You should design your calculators and forms to work well around the world. It’s easy to forget that many people will view your page on their phones.

Many of the people that will use your calculator or form will be using a phone, probably in portrait mode. If you design and test only on your widescreen laptop, you will lose many visitors when they get fed up from scrolling horizontally through your unnecessarily wide layout.

With a global audience, you have to live with a lot of different measurement units, number formats and date/time formats.

To help you design the web page for all your visitors, we created this short checklist.

Design for mobile users

Always design your examples to work well on mobile displays. Use only one- or two-column layouts. Put the caption on top of each field, not to the left of it. Use placeholder text in each field to make it clear what information you expect in the field.

Screenshot of a membership application form shown on an iPhone

Design vertically

Arrange the sections of the calculator or form below each other, or on different tabs. Don’t put new things to the right of old things, put them below.

For wider examples, you must use responsive design to make the example fit also narrow screens. In the example below, responsive blocks in the spreadsheet allow three columns on the laptop, two on the tablet and one on the phone.

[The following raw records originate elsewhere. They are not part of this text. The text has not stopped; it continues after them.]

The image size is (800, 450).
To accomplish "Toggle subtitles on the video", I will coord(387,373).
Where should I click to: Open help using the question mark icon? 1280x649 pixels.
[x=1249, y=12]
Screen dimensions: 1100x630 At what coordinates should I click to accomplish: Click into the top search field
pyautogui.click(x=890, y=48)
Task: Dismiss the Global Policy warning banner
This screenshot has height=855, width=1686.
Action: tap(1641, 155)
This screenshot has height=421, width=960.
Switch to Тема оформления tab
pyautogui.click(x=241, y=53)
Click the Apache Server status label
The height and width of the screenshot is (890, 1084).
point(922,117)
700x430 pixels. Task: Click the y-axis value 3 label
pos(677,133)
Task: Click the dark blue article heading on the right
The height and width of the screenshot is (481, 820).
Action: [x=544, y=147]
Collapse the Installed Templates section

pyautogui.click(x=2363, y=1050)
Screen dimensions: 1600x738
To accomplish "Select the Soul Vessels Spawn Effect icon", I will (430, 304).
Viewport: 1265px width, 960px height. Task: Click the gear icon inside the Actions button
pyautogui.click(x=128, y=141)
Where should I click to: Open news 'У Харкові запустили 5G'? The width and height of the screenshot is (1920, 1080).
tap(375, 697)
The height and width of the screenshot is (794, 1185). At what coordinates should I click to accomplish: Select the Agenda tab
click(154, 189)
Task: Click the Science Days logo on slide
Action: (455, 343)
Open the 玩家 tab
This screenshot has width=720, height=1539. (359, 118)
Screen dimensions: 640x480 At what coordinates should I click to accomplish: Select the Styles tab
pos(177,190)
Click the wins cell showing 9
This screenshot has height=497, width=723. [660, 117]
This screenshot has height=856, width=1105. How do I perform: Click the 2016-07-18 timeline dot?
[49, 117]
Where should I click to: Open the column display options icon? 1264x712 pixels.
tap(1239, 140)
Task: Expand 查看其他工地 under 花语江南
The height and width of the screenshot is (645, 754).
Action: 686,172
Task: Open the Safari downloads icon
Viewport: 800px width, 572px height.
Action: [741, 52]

Photo of a laptop and tablet showing three and two columns of a calculator, respectively     Photo of a man examining a report with responsive design to fit his smartphone

Don’t use tables, use charts or lists

As a desktop user, you may love to analyze data in wide tables with countless columns. This doesn’t work well on phones. You have many options:

  • Visualize your data with a chart instead, or show just the subtotals from the main table.
  • Move the table to a separate worksheet. Link to it from the main page and open it in a separate window – for enthusiasts only.
  • Organize the data vertically, as a list. See the example below how easy it is to make the table easier to read by transposing the columns into rows. It may look boring, but it’s at least much easier to scroll that way.

Screenshot of a wide table     Screenshot of a table turned into a list

Test everything on your own phone

Test every calculator and form also on your own phone, to verify that it looks OK also for mobile users. Which would you rather use on your phone, our old, non-responsive website to the left or the one with responsive design to the right?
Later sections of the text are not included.